A lot of the details of the bill (all 1,600 pages of it, as the blog Consumerist pointed out) pertain to banking regulations and the way financial firms are overseen and operated. But there are some facets of the bill that will, if they make it into the final version of the law, affect average Americans who own a home, use credit cards, take out loans -- in other words, just about all of us. Here's WalletPop's rundown of the pieces of the bill that will matter most to you.

Far and away, the biggest benefit for consumers comes in the form of a Consumer Finance Protection Agency, says Susan Weinstock, director of the financial reform campaign at the Consumer Federation of America. "That's huge," she tells WalletPop. "We've never had an agency whose primary focus is consumers. They'll look at mortgages, credit cards, overdraft and lending in general -- the Senate version even covers auto loans," she says.

While bank regulators now nominally look out for the protection of consumers, they also have to look out for the health of the banks. Consumer advocates say this is a conflict of interest, since what's good for banks often isn't good for their customers and vice-versa, and that the interests of average homeowners and credit card holders often fall by the wayside. "The protection of consumers has always taken a backseat," Weinstock asserts.
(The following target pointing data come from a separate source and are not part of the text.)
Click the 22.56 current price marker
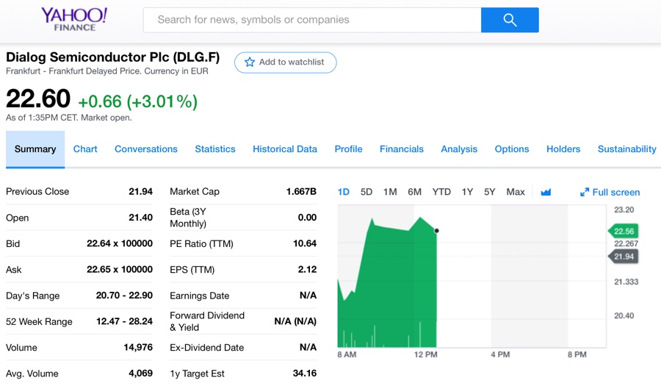This screenshot has width=661, height=386. (x=624, y=232)
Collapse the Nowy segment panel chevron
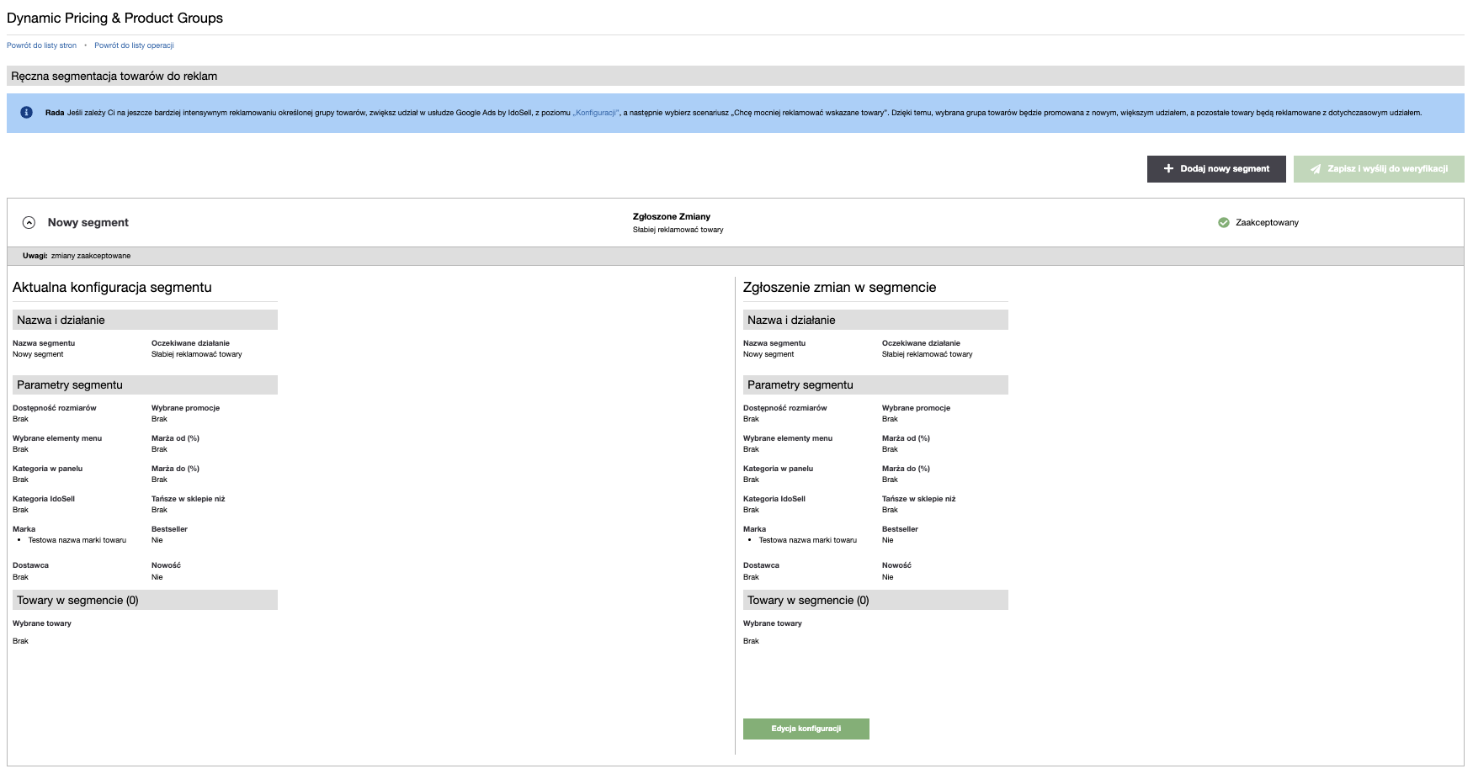Viewport: 1473px width, 774px height. [x=29, y=223]
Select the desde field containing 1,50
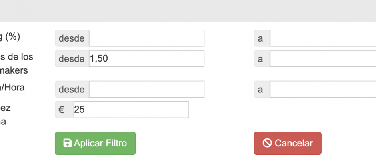 pyautogui.click(x=146, y=58)
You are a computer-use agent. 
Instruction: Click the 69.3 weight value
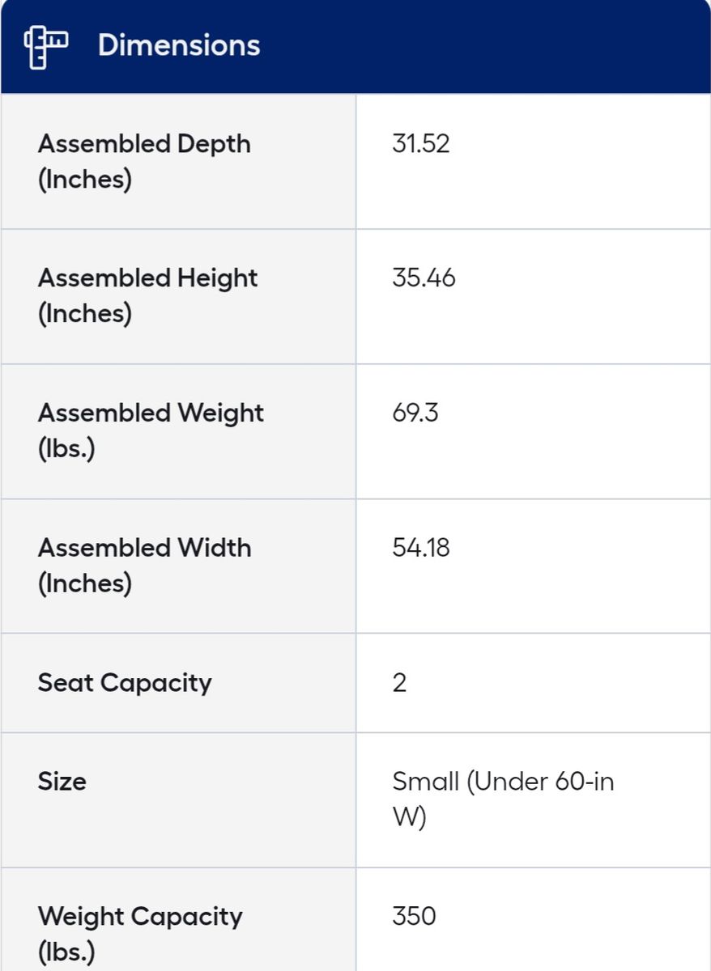pyautogui.click(x=415, y=413)
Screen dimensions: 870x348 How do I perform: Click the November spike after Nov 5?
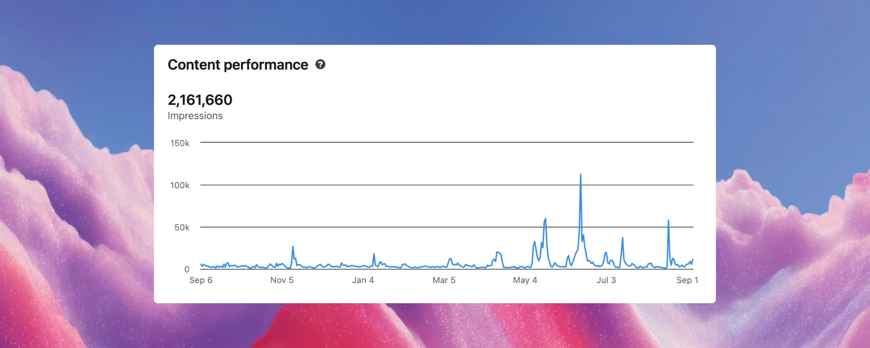293,247
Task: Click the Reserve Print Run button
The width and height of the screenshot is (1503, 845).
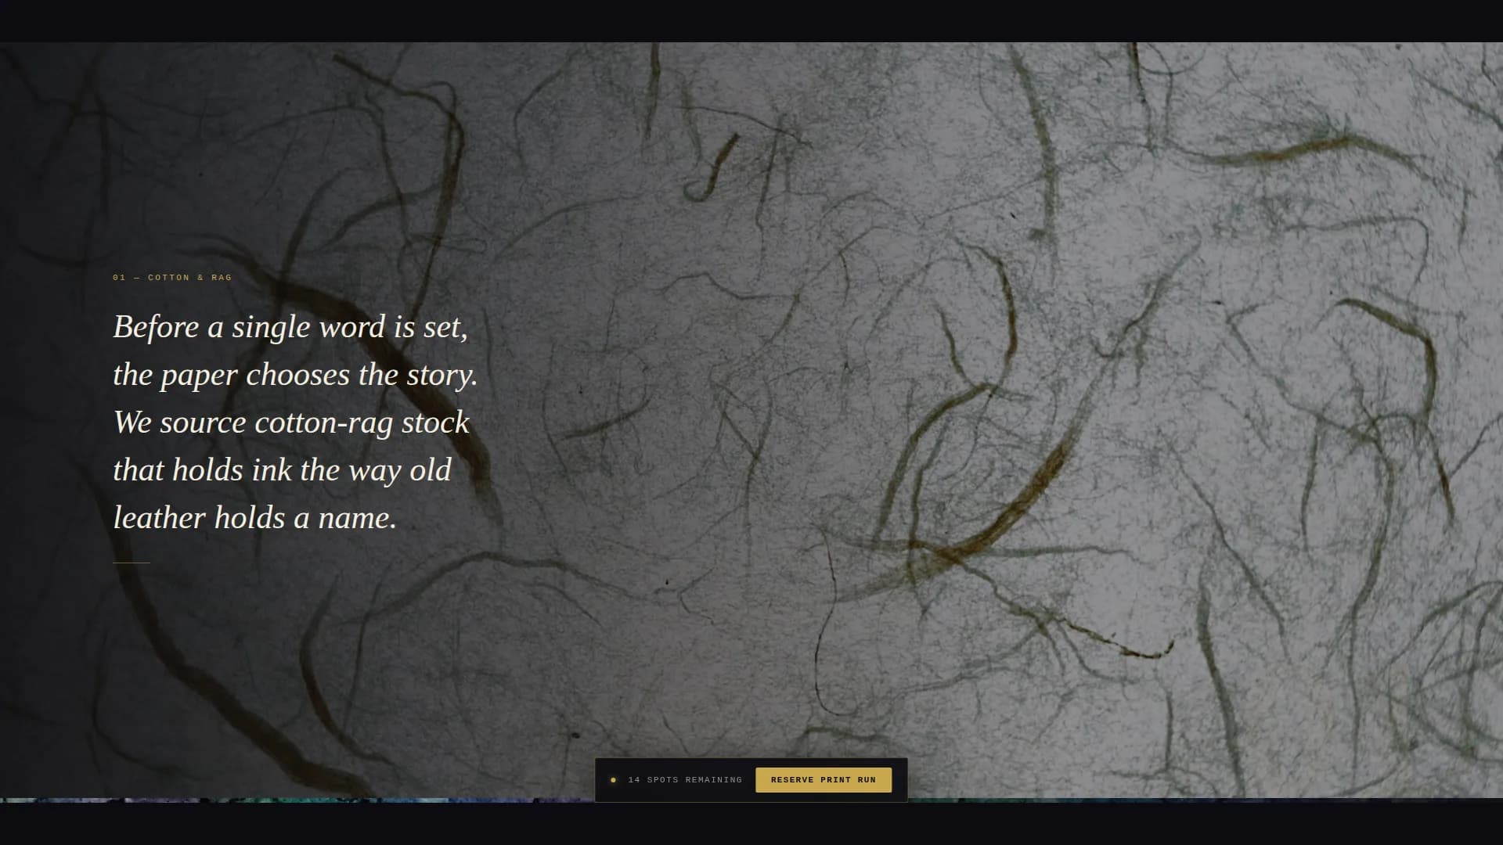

Since a plan for a consumer agency was in both the House and the Senate's version of reform legislation, it's probably a done deal, Weinstock says. It might be under the umbrella of the Federal Reserve, or it might be a freestanding agency; either way, it would be able to make and enforce laws pertaining to consumer finance and lending.

As this very thorough piece in The New York Times says, the Senate bill could affect consumers by letting merchants offer them discounts if they pay cash (or penalizing them if they pay with a credit card, if you want to look at it another way). The Times has in the past highlighted the fees -- sometimes very high ones -- credit card companies charge merchants and the issues that creates. Some consumer advocates prefer regulating those fees because they say that such fees lead to higher costs for consumers.

The bill also contains new laws about mortgages, prohibiting many of the practices that got banks -- and homeowners -- into so much hot water; a related rule would reduce or eliminate mortgage prepayment penalties. In addition, as we told you recently, consumers turned down for a loanwould be able to see their credit score that led to the lender's rejection.

In a statement, National Consumer Law Center's managing attorney Lauren Saunders says, "The Senate should be proud of its accomplishment so far," highlighting in particular the mandate to create a Consumer Finance Protection Agency. Other financial experts weighed in, too. Overall, the bill is "much stronger than we expected," personal finance expert Jane Byrant Quinn said in an interview with CBS MoneyWatch. At the same time, though, the legislation isn't without its compromises and controversy.

Quinn pointed out that tough language that would force financial advisers to put their clients' interests first had been watered down. The concept is called fiduciary duty, and right now, it's an inconsistently-applied requirement: Some kinds of advisers are required by law to put the needs of their clients first and foremost. Other professionals, though, such as brokers and sellers of certain types of insurance-like products, aren't upheld to this same standard. In other words, they don't have to sell you the best product out there for you. This distinction is confusing for consumers and infuriates consumer-rights advocates. A piece on CNNMoney blasted the Senate for not taking a stand against these lax standards; instead, the bill only requires the SEC to study the matter.

Still, these setbacks don't detract from what the NCLC's Saunders called a "historic" step forward in the history of financial reform. As this lawmaking process continues, WalletPop will continue to follow it and let you know where and how the new laws will impact you as a hardworking citizen.